▸ **Directions for this task**
Word for word, repeat every record.
--- START ---
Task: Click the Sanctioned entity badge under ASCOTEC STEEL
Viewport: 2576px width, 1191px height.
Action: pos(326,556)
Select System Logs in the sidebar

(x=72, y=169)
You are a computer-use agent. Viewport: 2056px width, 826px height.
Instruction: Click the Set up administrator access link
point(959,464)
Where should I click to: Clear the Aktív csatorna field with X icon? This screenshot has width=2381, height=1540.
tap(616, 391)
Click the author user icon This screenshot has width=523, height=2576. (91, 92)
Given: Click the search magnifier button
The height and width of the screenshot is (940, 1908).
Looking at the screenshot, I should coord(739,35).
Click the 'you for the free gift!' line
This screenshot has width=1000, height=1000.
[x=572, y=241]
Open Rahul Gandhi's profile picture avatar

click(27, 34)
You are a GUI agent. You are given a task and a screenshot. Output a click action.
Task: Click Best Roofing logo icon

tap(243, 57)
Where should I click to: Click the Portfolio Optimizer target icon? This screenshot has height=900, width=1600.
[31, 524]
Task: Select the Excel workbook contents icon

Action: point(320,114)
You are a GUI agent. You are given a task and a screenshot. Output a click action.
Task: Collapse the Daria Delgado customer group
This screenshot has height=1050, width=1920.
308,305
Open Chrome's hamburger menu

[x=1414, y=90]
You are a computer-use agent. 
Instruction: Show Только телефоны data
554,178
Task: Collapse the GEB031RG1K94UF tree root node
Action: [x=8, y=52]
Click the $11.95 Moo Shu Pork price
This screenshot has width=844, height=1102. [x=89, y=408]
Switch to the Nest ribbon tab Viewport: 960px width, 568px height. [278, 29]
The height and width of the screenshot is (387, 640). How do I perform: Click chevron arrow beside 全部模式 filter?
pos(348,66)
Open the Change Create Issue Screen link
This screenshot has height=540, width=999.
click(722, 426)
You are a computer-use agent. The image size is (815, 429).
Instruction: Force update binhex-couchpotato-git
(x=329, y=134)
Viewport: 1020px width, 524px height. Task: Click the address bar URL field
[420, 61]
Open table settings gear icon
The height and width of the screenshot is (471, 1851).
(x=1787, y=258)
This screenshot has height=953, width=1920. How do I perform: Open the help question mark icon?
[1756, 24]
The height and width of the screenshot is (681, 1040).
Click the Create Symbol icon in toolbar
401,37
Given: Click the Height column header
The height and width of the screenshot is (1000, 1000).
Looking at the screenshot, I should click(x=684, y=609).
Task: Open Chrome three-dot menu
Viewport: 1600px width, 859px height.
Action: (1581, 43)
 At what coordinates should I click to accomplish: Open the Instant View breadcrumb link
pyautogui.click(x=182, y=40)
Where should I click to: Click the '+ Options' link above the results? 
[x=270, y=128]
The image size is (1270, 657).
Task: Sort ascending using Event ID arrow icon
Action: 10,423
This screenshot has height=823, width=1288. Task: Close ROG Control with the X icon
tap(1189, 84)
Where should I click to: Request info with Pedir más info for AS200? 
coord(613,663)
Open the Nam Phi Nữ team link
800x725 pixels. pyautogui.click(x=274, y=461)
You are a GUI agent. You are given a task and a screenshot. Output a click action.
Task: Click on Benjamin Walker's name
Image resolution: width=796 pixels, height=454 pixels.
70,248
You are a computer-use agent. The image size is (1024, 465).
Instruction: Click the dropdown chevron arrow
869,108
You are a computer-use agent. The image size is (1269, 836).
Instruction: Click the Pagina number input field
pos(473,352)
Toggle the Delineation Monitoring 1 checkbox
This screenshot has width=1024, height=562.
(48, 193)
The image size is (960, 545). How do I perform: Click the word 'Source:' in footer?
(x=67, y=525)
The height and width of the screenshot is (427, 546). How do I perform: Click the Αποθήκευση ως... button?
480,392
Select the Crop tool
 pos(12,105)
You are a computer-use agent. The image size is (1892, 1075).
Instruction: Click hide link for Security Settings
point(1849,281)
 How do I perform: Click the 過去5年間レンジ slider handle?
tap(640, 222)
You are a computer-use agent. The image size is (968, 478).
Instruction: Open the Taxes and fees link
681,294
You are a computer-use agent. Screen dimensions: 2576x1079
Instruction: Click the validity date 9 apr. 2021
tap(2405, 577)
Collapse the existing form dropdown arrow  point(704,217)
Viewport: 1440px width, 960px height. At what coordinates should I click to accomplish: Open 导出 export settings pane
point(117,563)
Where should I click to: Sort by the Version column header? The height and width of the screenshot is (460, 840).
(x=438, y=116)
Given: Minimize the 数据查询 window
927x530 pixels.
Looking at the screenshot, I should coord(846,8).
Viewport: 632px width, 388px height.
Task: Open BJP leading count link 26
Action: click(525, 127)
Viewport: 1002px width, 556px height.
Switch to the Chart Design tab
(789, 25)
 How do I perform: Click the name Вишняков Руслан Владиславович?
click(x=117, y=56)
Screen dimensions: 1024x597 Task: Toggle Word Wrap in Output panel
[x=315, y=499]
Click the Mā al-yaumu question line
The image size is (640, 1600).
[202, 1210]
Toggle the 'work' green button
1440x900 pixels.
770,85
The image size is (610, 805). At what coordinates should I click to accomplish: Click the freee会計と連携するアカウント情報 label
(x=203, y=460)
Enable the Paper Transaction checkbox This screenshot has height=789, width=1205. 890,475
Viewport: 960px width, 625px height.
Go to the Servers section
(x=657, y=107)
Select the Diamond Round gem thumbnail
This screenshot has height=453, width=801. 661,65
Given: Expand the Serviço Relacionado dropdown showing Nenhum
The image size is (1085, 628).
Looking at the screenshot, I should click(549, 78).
--- END ---
▸ **Completed task**
Task: Click the Sanctioned entity badge under ASCOTEC STEEL
Viewport: 2576px width, 1191px height.
Action: pos(326,556)
Select System Logs in the sidebar

(x=72, y=169)
You are a computer-use agent. Viewport: 2056px width, 826px height.
Instruction: Click the Set up administrator access link
point(959,464)
Where should I click to: Clear the Aktív csatorna field with X icon? This screenshot has width=2381, height=1540.
tap(616, 391)
Click the author user icon This screenshot has width=523, height=2576. (91, 92)
Given: Click the search magnifier button
The height and width of the screenshot is (940, 1908).
Looking at the screenshot, I should coord(739,35).
Click the 'you for the free gift!' line
This screenshot has width=1000, height=1000.
[x=572, y=241]
Open Rahul Gandhi's profile picture avatar

click(27, 34)
You are a GUI agent. You are given a task and a screenshot. Output a click action.
Task: Click Best Roofing logo icon

tap(243, 57)
Where should I click to: Click the Portfolio Optimizer target icon? This screenshot has height=900, width=1600.
[31, 524]
Task: Select the Excel workbook contents icon

Action: point(320,114)
You are a GUI agent. You are given a task and a screenshot. Output a click action.
Task: Collapse the Daria Delgado customer group
This screenshot has height=1050, width=1920.
308,305
Open Chrome's hamburger menu

[x=1414, y=90]
You are a computer-use agent. 
Instruction: Show Только телефоны data
554,178
Task: Collapse the GEB031RG1K94UF tree root node
Action: [x=8, y=52]
Click the $11.95 Moo Shu Pork price
This screenshot has width=844, height=1102. [x=89, y=408]
Switch to the Nest ribbon tab Viewport: 960px width, 568px height. [278, 29]
The height and width of the screenshot is (387, 640). How do I perform: Click chevron arrow beside 全部模式 filter?
pos(348,66)
Open the Change Create Issue Screen link
This screenshot has height=540, width=999.
click(722, 426)
You are a computer-use agent. The image size is (815, 429).
Instruction: Force update binhex-couchpotato-git
(x=329, y=134)
Viewport: 1020px width, 524px height. Task: Click the address bar URL field
[420, 61]
Open table settings gear icon
The height and width of the screenshot is (471, 1851).
(x=1787, y=258)
This screenshot has height=953, width=1920. How do I perform: Open the help question mark icon?
[1756, 24]
The height and width of the screenshot is (681, 1040).
Click the Create Symbol icon in toolbar
401,37
Given: Click the Height column header
The height and width of the screenshot is (1000, 1000).
Looking at the screenshot, I should click(x=684, y=609).
Task: Open Chrome three-dot menu
Viewport: 1600px width, 859px height.
Action: (1581, 43)
 At what coordinates should I click to accomplish: Open the Instant View breadcrumb link
pyautogui.click(x=182, y=40)
Where should I click to: Click the '+ Options' link above the results? 
[x=270, y=128]
The image size is (1270, 657).
Task: Sort ascending using Event ID arrow icon
Action: 10,423
This screenshot has height=823, width=1288. Task: Close ROG Control with the X icon
tap(1189, 84)
Where should I click to: Request info with Pedir más info for AS200? 
coord(613,663)
Open the Nam Phi Nữ team link
800x725 pixels. pyautogui.click(x=274, y=461)
You are a GUI agent. You are given a task and a screenshot. Output a click action.
Task: Click on Benjamin Walker's name
Image resolution: width=796 pixels, height=454 pixels.
70,248
You are a computer-use agent. The image size is (1024, 465).
Instruction: Click the dropdown chevron arrow
869,108
You are a computer-use agent. The image size is (1269, 836).
Instruction: Click the Pagina number input field
pos(473,352)
Toggle the Delineation Monitoring 1 checkbox
This screenshot has width=1024, height=562.
(48, 193)
The image size is (960, 545). How do I perform: Click the word 'Source:' in footer?
(x=67, y=525)
The height and width of the screenshot is (427, 546). How do I perform: Click the Αποθήκευση ως... button?
480,392
Select the Crop tool
 pos(12,105)
You are a computer-use agent. The image size is (1892, 1075).
Instruction: Click hide link for Security Settings
point(1849,281)
 How do I perform: Click the 過去5年間レンジ slider handle?
tap(640, 222)
You are a computer-use agent. The image size is (968, 478).
Instruction: Open the Taxes and fees link
681,294
You are a computer-use agent. Screen dimensions: 2576x1079
Instruction: Click the validity date 9 apr. 2021
tap(2405, 577)
Collapse the existing form dropdown arrow  point(704,217)
Viewport: 1440px width, 960px height. At what coordinates should I click to accomplish: Open 导出 export settings pane
point(117,563)
Where should I click to: Sort by the Version column header? The height and width of the screenshot is (460, 840).
(x=438, y=116)
Given: Minimize the 数据查询 window
927x530 pixels.
Looking at the screenshot, I should coord(846,8).
Viewport: 632px width, 388px height.
Task: Open BJP leading count link 26
Action: click(525, 127)
Viewport: 1002px width, 556px height.
Switch to the Chart Design tab
(789, 25)
 How do I perform: Click the name Вишняков Руслан Владиславович?
click(x=117, y=56)
Screen dimensions: 1024x597 Task: Toggle Word Wrap in Output panel
[x=315, y=499]
Click the Mā al-yaumu question line
The image size is (640, 1600).
[202, 1210]
Toggle the 'work' green button
1440x900 pixels.
770,85
The image size is (610, 805). At what coordinates should I click to accomplish: Click the freee会計と連携するアカウント情報 label
(x=203, y=460)
Enable the Paper Transaction checkbox This screenshot has height=789, width=1205. 890,475
Viewport: 960px width, 625px height.
Go to the Servers section
(x=657, y=107)
Select the Diamond Round gem thumbnail
This screenshot has height=453, width=801. 661,65
Given: Expand the Serviço Relacionado dropdown showing Nenhum
The image size is (1085, 628).
Looking at the screenshot, I should click(549, 78).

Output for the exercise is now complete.